Zakarid territories in the early 13th century
|Status||Fief of Georgia|
|Common languages||Armenian (native language)|
|Religion||Georgian Orthodox (state religion)|
Armenian Apostolic (predominantly)
|Historical era||Middle Ages|
• Conquered by Ilkhanate
|History of Armenia|
Zakarid Armenia (Armenian: Զաքարյան Հայաստան Zakaryan Hayastan), is a name for a various Armenian princedoms that existed between 1201 and 1335, ruled by the different branches of Mkhargrdzeli dynasty. The Mkhargrdzelis were subject of the Kingdom of Georgia. Their descendants continued to hold Ani until the 1335, when they lost it to a succession of Turkish dynasties, including the Kara Koyunlu, who made Ani their capital.
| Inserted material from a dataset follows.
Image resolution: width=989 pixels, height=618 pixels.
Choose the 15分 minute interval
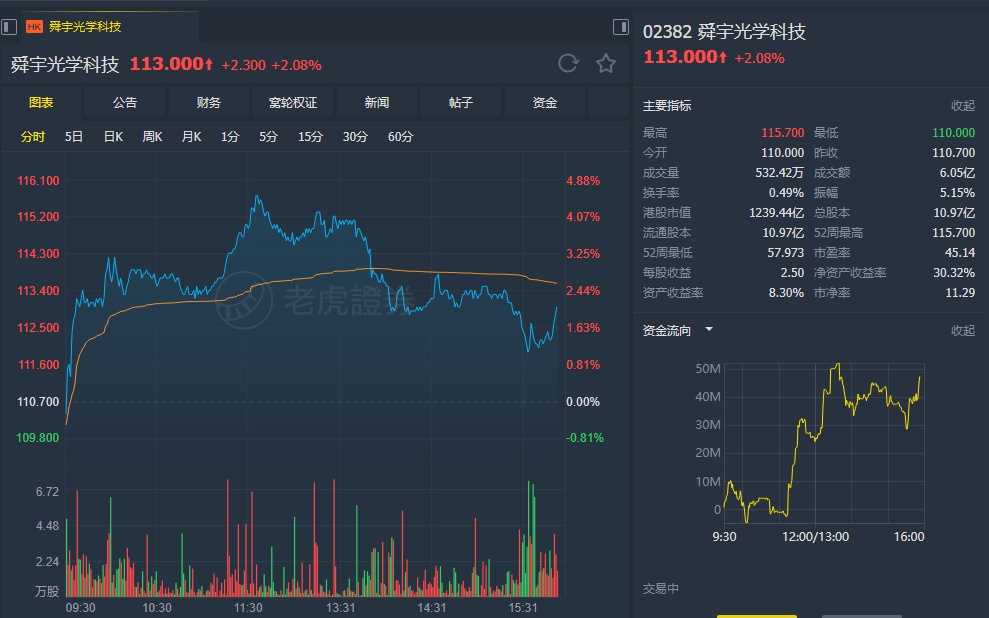pos(310,137)

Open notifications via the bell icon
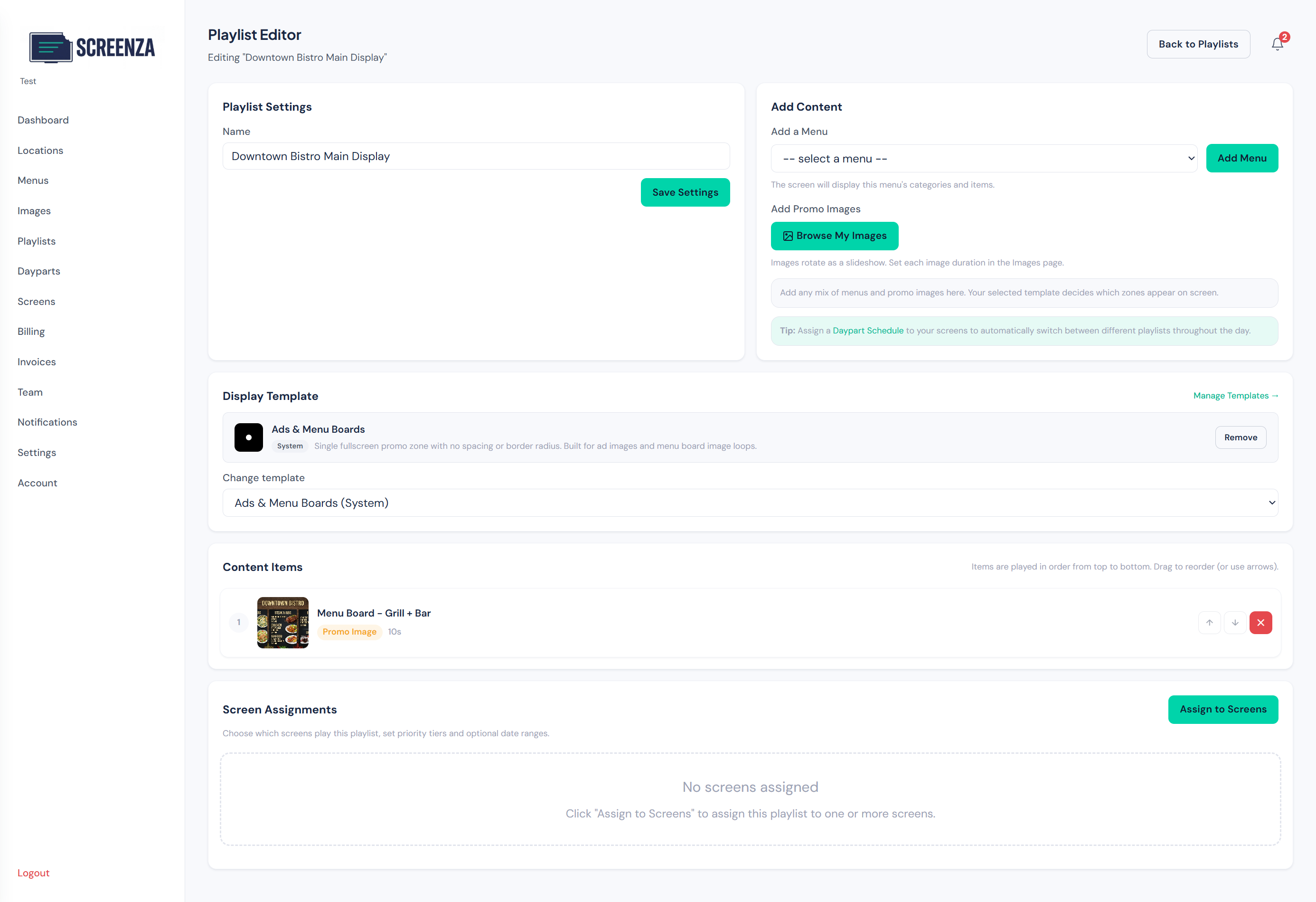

Following the collapse of the Bagratuni Dynasty of Armenia in 1045, Armenia was successively occupied by Byzantines and, following the Battle of Manzikert in 1071, by the Seljuks. Khosrov, the first historically traceable member of the Mkhargrdzeli family, moved from Armenia to southern Georgia during the Seljuk invasions in the early 11th century. Over the next hundred years, family gradually gained prominence at the Georgian court and became vassals of the Bagrationi kings, where they became known as Mkhargrdzeli (Long-shoulder) or in Armenian: Երկայնաբազուկ, (Yerkaynbazuk). A family legend says that this name was a reference to their Achaemenid ancestor Artaxerxes II the "Longarmed" (404–358 BC).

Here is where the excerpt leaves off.